Compared to Tokyo, Japan’s former capital, Kyoto, is fairly compact. Most of the commercial development is clustered around Kyoto Station, with a ring of temples, gardens, and other historical sites surrounding the more modern parts of the city.
Kyoto is also relatively flat, and the grid pattern its major streets are laid out on makes it an easy town to get around by bicycle. Of course, Kyoto doesn’t want an unsightly mass of parked bikes marring the scenery and cluttering pedestrian walkways, which is why at one of the city’s major transportation hubs there’s a subterranean, automated bicycle parking lot, and if that sounds awesomely high-tech, wait until you see it in action.
The rail lines that connect Kyoto Station with the rest of Japan, including those for the Shinkansen bullet train, run east and west from the station. While you’ll find a few hotels and businesses scattered south of the building, the vast majority of the city’s accommodations and attractions are found in the neighborhoods to the north of the station, which can be accessed by the Hachijo Exit.

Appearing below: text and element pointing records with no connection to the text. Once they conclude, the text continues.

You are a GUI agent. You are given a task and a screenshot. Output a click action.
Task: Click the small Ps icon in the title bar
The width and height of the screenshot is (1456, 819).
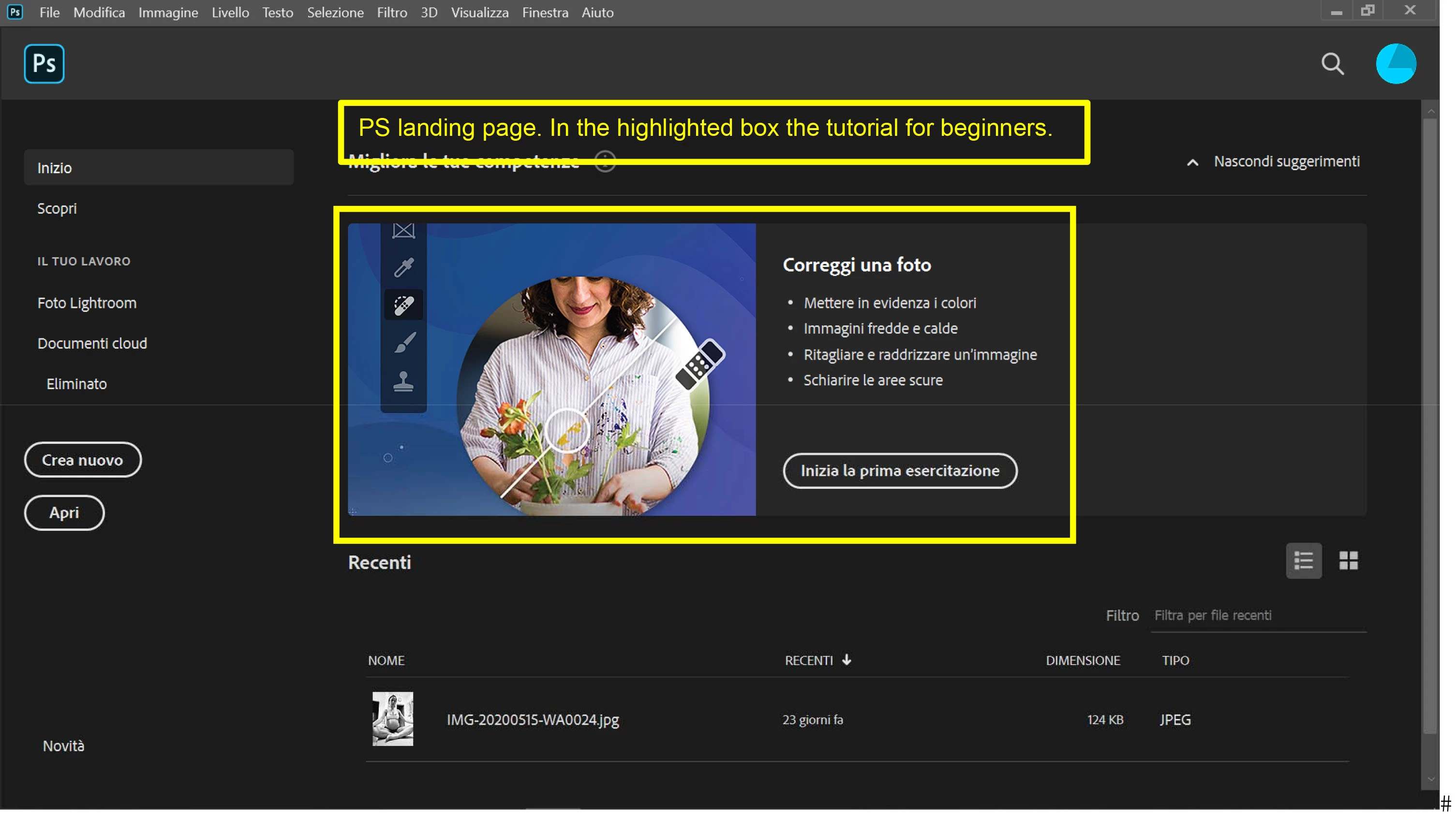pos(15,12)
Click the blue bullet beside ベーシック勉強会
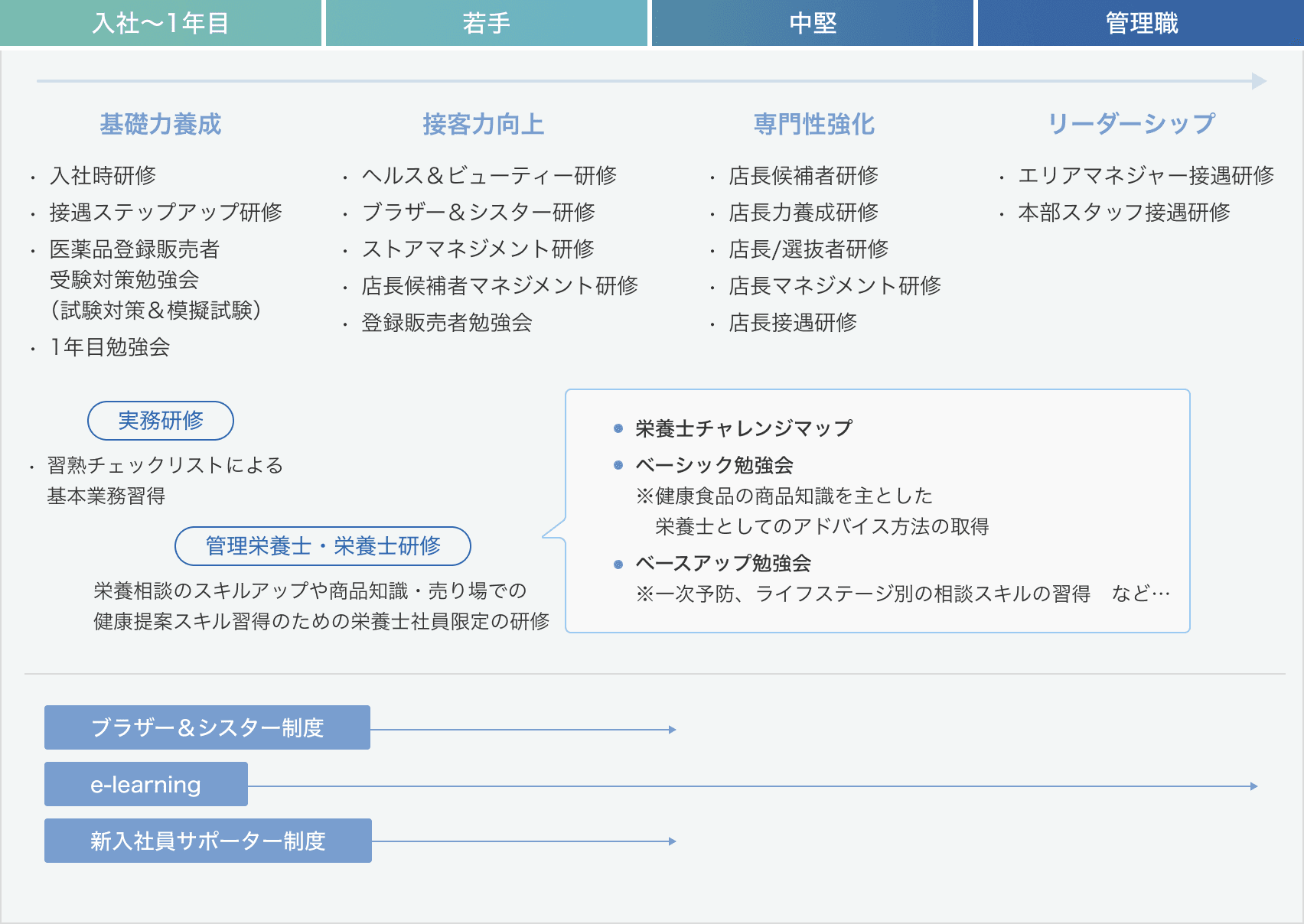Viewport: 1304px width, 924px height. point(618,465)
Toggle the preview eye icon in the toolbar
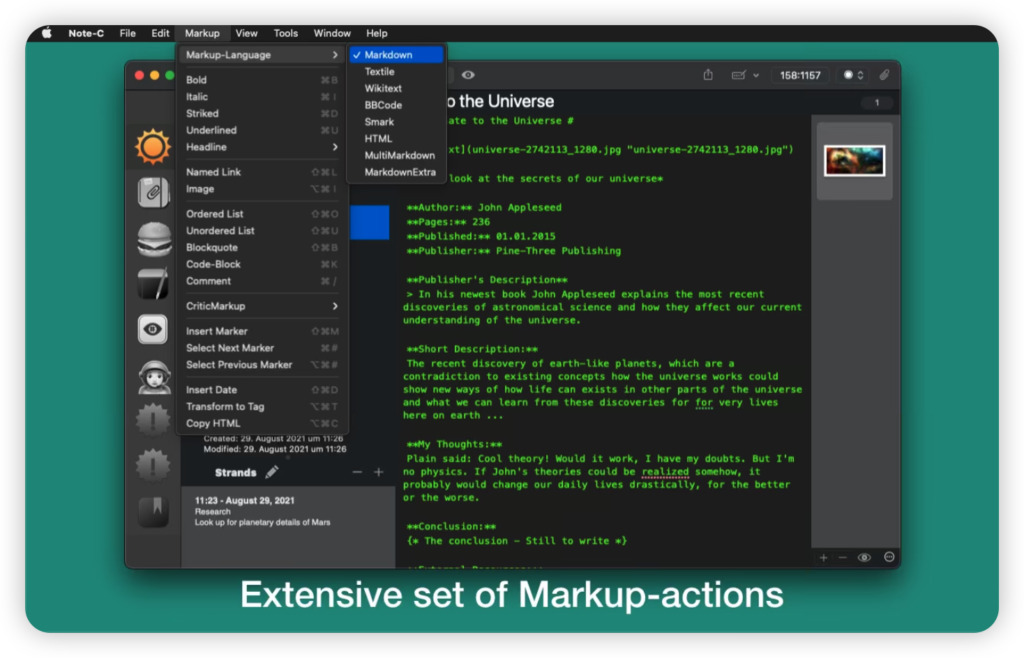The height and width of the screenshot is (658, 1024). pyautogui.click(x=468, y=74)
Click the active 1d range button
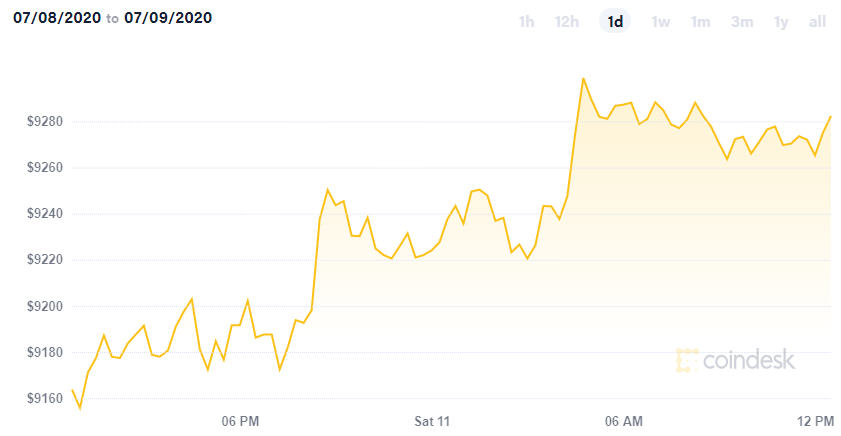 click(x=615, y=21)
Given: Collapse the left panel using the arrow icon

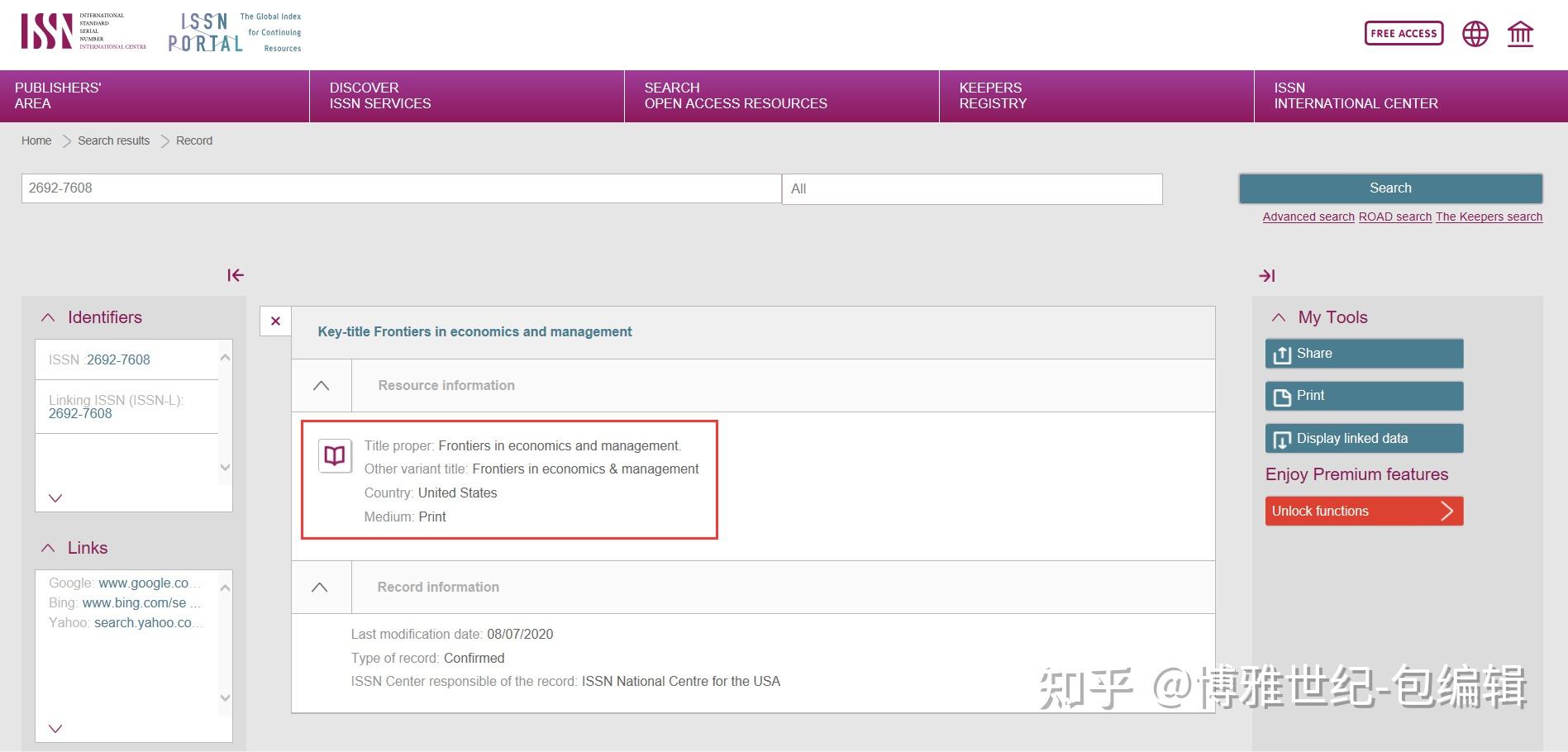Looking at the screenshot, I should tap(235, 275).
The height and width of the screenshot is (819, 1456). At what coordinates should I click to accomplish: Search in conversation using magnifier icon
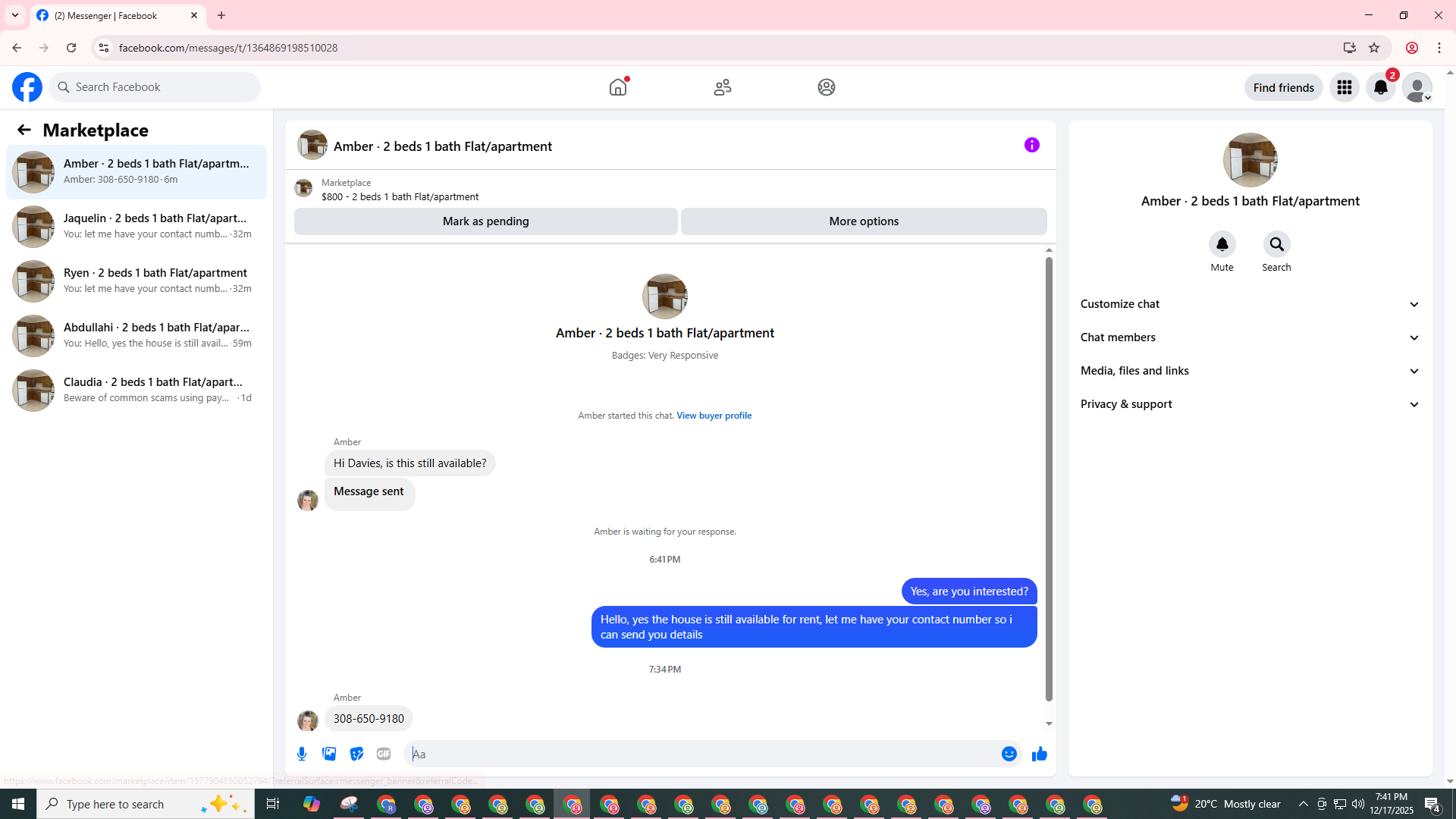click(1276, 244)
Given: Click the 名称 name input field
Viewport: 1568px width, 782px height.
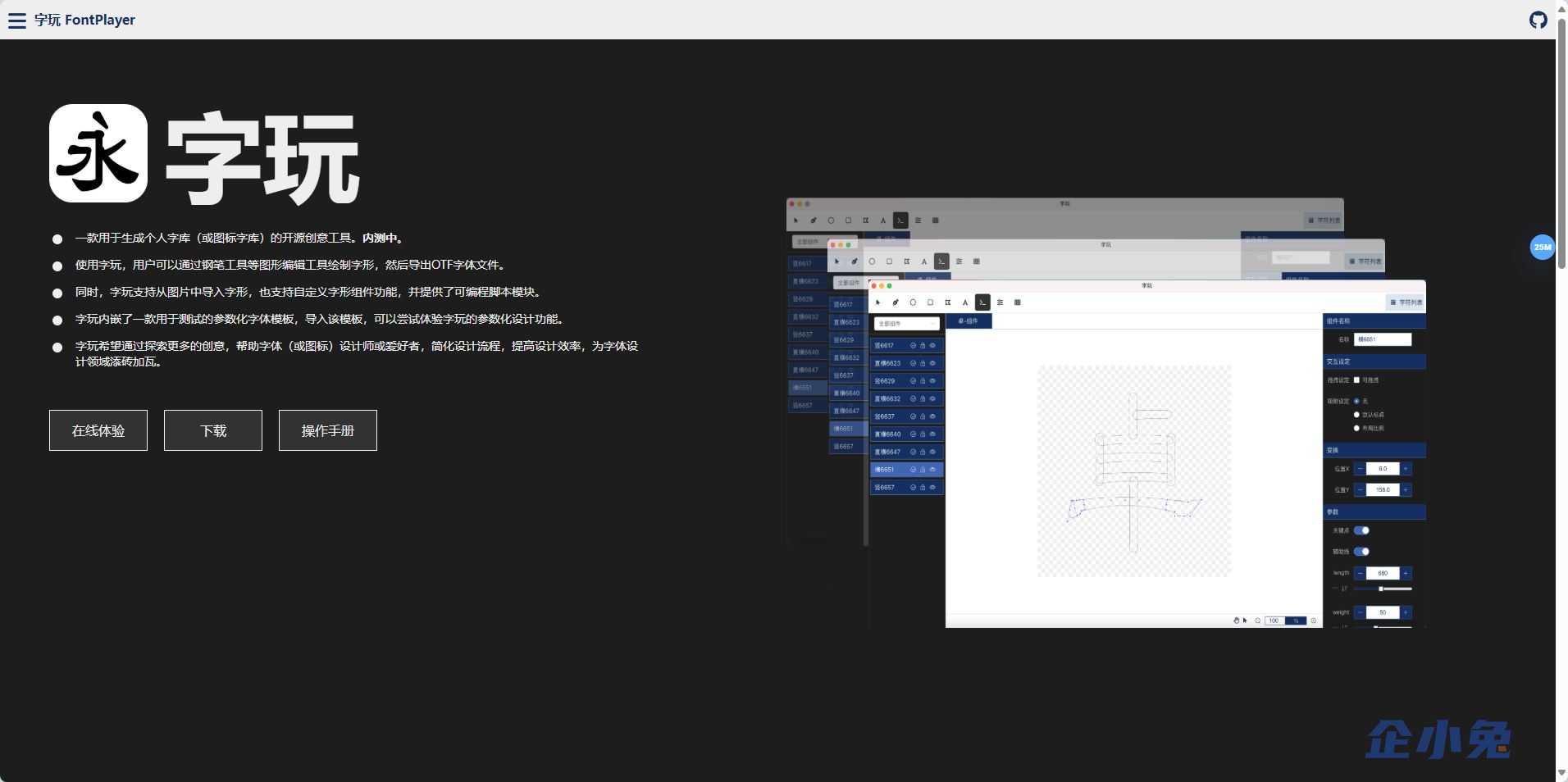Looking at the screenshot, I should pyautogui.click(x=1383, y=339).
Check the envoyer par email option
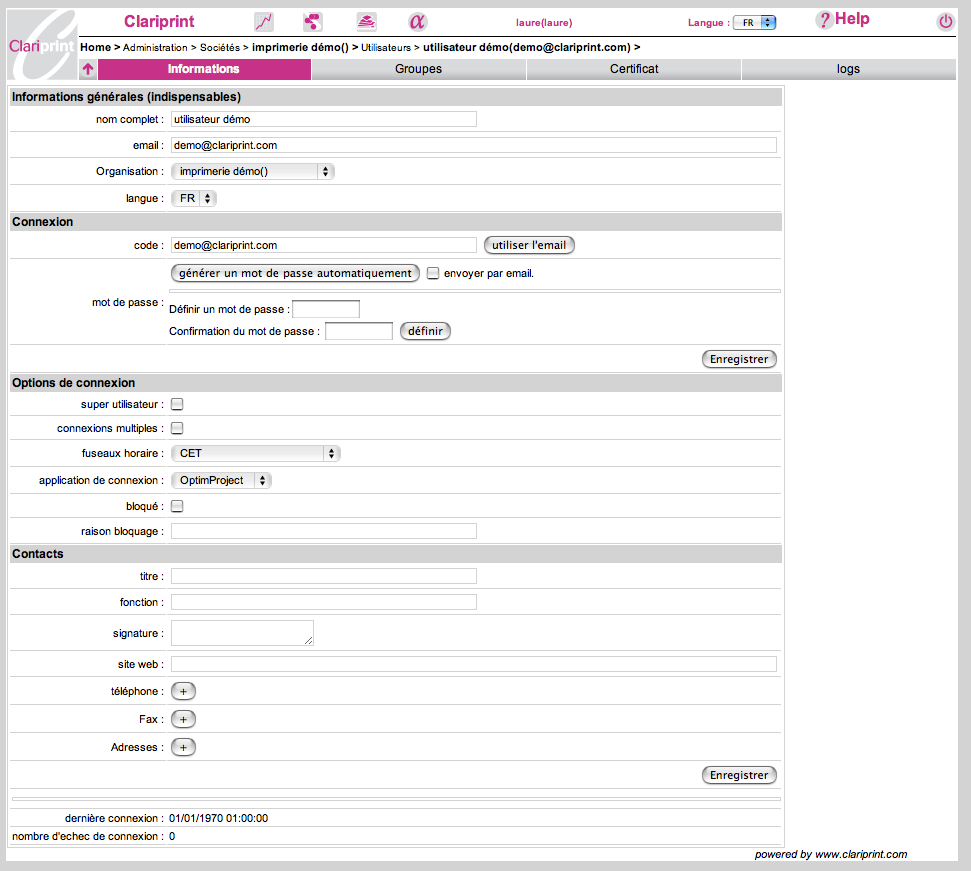 [x=433, y=273]
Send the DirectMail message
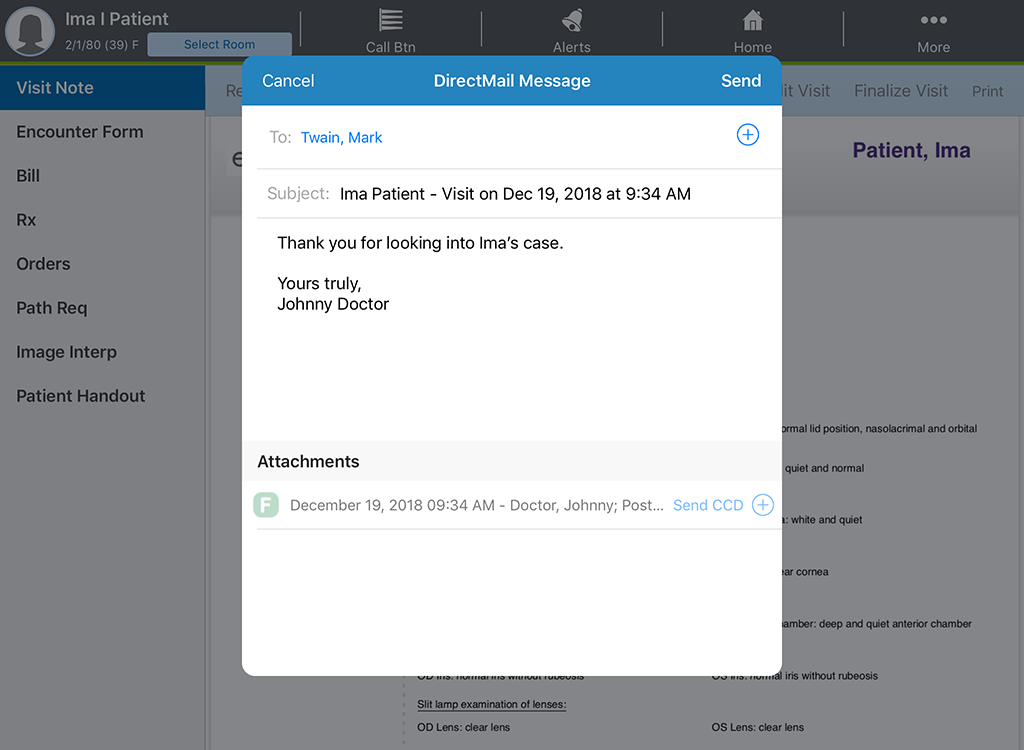Viewport: 1024px width, 750px height. (741, 80)
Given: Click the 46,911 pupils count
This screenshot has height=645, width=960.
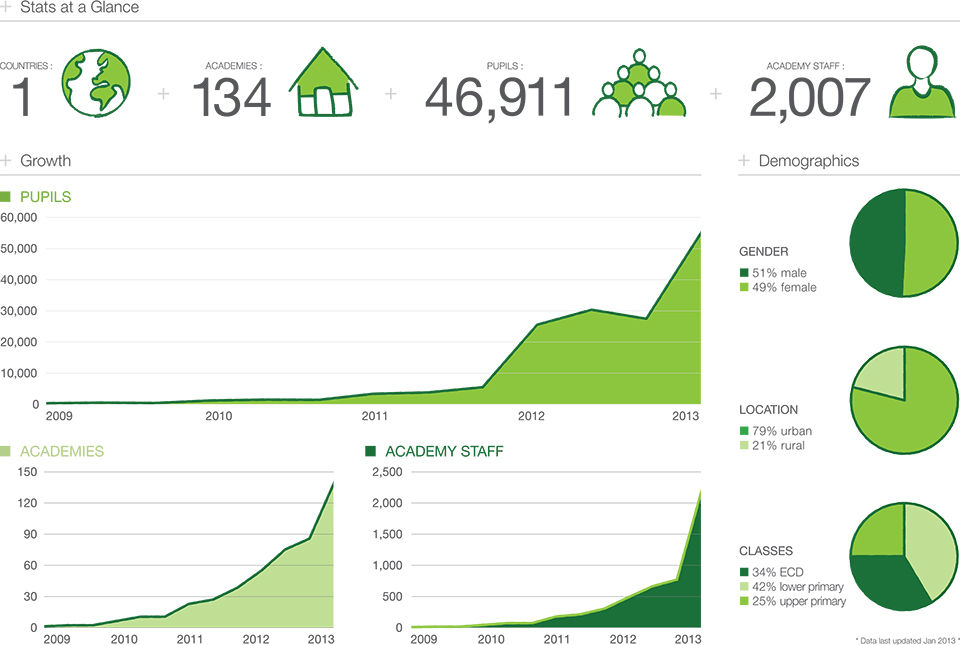Looking at the screenshot, I should pyautogui.click(x=500, y=97).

Aside from the huge crowds of tourists Kyoto draws, the city is home to well over a million people. With so many people needing to get in and out of the station through the Hachijo Exit, leaving your bike on the sidewalk is a big no-no. Besides, why would you want to, when you could do this instead?
After hopping off, users slide their bike into the slot and hit the “park” button on the terminal. From there, the bike is whisked away to parts unknown.
▼ “So long!”
Or, the parts would be unknown if the video didn’t then cut away to show us the next leg of the bicycle’s fantastic voyage. While the whirring of the motors are probably inaudible up at street-level, the bicycle rides the elevator down to a cavernous array of bike racks before being slid out into an empty slot.
And no, there’s no need to shimmy down there to retrieve your ride. All you have to do is hold your registered card up to the scanner, and the machines will go to work and spit your bike back out in no more than 15 seconds.
So why doesn’t every city in Japan have an awesome setup like this? Well, the apparatus isn’t exactly cheap, with the cost for the whole thing coming out to 426 million yen (US $3.61 million), meaning that it’s strictly for places where it’s going to get enough use to justify that price tag, such as Tokyo’s Shinagawa Station and Nishinomiya City, located near Osaka.
Still, seeing as how Kyoto prides itself on hospitality, even by Japan’s high standards, we’d say the city is an appropriate location for a cutting-edge valet bicycle parking system.